# Texas Tow Trucks

We're going to scrape some [tow trucks in Texas](https://www.tdlr.texas.gov/tools_search/). 

# Part One: Building a company list

Search for businesses with the word **WRECK** in their names.

* **Tip:** Start by scraping the first page to a dataframe, then expand to a loop that combines all of the pages. Finally combine all of the dataframes with `pd.concat`.
* **Tip:** There are a lot of ways to do this, although raw `pd.read_html` with a URL won't work! Some approaches are playwright-driven, some use [curlconverter](https://curlconverter.com/), etc etc. I recommend using requests and BeautifulSoup.
* **Tip:** You can't just do a `try`/`except`, because even if you ask for page 99999 it will always give you the last page again! Watch out that you don't get stuck in an infinite loop!

In [None]:
from playwright.async_api import async_playwright
playwright = await async_playwright().start()
browser = await playwright.chromium.launch(headless = False)
page = await browser.new_page()
url = "https://www.tdlr.texas.gov/tools_search/"
await page.goto(url)

await page.click("text=Company Name")
await page.fill("input[name='pht']", "WRECK")
await page.click("text=Search")




In [None]:

#await page.locator("namebutton").click(timeout=5000)

#await page.fill('Company Name', 'WRECK')

In [None]:
from bs4 import BeautifulSoup
import requests
my_url = "https://www.tdlr.texas.gov/tools_search/mccs_search_process.asp"
raw_html = requests.get(my_url).content

In [None]:
import pandas as pd

tables = pd.read_html(await page.content())
len(tables)

### Cleanup

If you haven't already, rename the columns to be:
    
    * Customer
    * DBA Name
    * TDLR Number
    * City
    * State
    * Zip code

and remove all of the rows where the customer name is `Customer`.

## Save as `wreckers.csv`

# Part Two: Company info

> You can use whatever tool you'd like for this, but remember that form submission doesn't necessarily mean Selenium/Playwright! If you want to go the `requests` route instead, it might mean anything from adding user-agent headers to using [curlconverter](https://curlconverter.com/) to steal the whole headers/cookies/form details. And the only way to know is trial-and-error!

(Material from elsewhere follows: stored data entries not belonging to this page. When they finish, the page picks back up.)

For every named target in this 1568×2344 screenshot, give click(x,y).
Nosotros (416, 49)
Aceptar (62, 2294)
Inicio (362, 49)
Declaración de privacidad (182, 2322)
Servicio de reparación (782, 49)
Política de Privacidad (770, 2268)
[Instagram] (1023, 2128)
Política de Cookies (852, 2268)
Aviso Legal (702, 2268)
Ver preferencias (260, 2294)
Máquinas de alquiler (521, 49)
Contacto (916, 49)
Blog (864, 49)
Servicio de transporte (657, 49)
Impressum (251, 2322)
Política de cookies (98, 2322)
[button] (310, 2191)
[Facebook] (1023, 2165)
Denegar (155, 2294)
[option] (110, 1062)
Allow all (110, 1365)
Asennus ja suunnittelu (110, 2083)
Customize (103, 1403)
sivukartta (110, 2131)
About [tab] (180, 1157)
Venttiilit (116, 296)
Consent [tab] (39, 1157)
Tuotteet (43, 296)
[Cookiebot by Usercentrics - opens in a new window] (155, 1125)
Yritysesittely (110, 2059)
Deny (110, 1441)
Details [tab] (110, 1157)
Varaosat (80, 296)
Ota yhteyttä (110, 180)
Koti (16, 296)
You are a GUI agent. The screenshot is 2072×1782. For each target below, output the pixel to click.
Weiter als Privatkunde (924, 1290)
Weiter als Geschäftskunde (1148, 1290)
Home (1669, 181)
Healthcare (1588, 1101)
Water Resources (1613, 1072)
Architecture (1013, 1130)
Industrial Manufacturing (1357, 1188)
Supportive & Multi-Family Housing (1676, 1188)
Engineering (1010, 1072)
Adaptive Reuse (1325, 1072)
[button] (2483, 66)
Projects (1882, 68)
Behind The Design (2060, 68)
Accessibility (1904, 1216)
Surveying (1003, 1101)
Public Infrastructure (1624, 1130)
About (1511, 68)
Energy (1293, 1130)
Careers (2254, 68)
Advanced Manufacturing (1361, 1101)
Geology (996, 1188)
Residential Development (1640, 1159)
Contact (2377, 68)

## Step 1: Scraping one page

Try searching from the [tools page](https://www.tdlr.texas.gov/tools_search/) for the TDLR Number `006556161C`. From the results page, scrape the:

* Business name
* Phone number
* License status
* Physical address

And save the results into a dictionary. It's best if each item has its own key, but **it's fine to pull "larger" sections of the page and split them up in pandas later on**

## Step 2: Converting to a function

Write a function called `get_tdlr_info` that is given a TDLR number and returns a dictionary with the business name, phone number, license status, and physical address. You'll mostly be able to use the same content as above.

Test with `0654479VSF`, and confirm that the information is in there. Did it not work out? Go back and edit your selectors, or be a little broader in the parts of the page you sweep up.

## Step 3: Scraping many pages

Using pandas, read in `trucks-subset.csv`.

## Scrape every single row, creating a new dataframe from the scraped data.

You probably want to refer to the classwork about using `.apply`.

Right now, the results from `.apply` will be a list of dictionaries. You can either change your function to `return pd.Series(data)` to make it become a dataframe automatically, or convert the list of dictionaries you end up with to a dataframe using `pd.DataFrame`.

* **Tip:** If you're using Playwright to navigate pages... it's going to be a bit more difficult.
* **Tip:** Remember to use `join` and not `merge` to combine your dataframes

## Save your dataframe as `data-uncleaned.csv`

# Cleaning your data

## Re-open the `data-uncleaned.csv` file

You probably want to set `pd.options.display.max_colwidth`

## Clean it up!

Make sure there are columns for

- Business name
- Phone number
- License status
- Physical address

And drop all of the other columns (The easiest way is to use `df.drop(columns=[...])`)

# Putting it together

## Open up `wreckers.csv` from Part 1

## Clean up the TDLR Number column to *just* the TDLR number

## Applying 

Use `.apply` to run your scraping script on all of your TDLR numbers. Save the results into a new dataframe.

* **Tip:** You can also just do this for the first 20 or so if you don't like waiting around.

### Use `.join` to combine it with the original dataframe

### Save to a CSV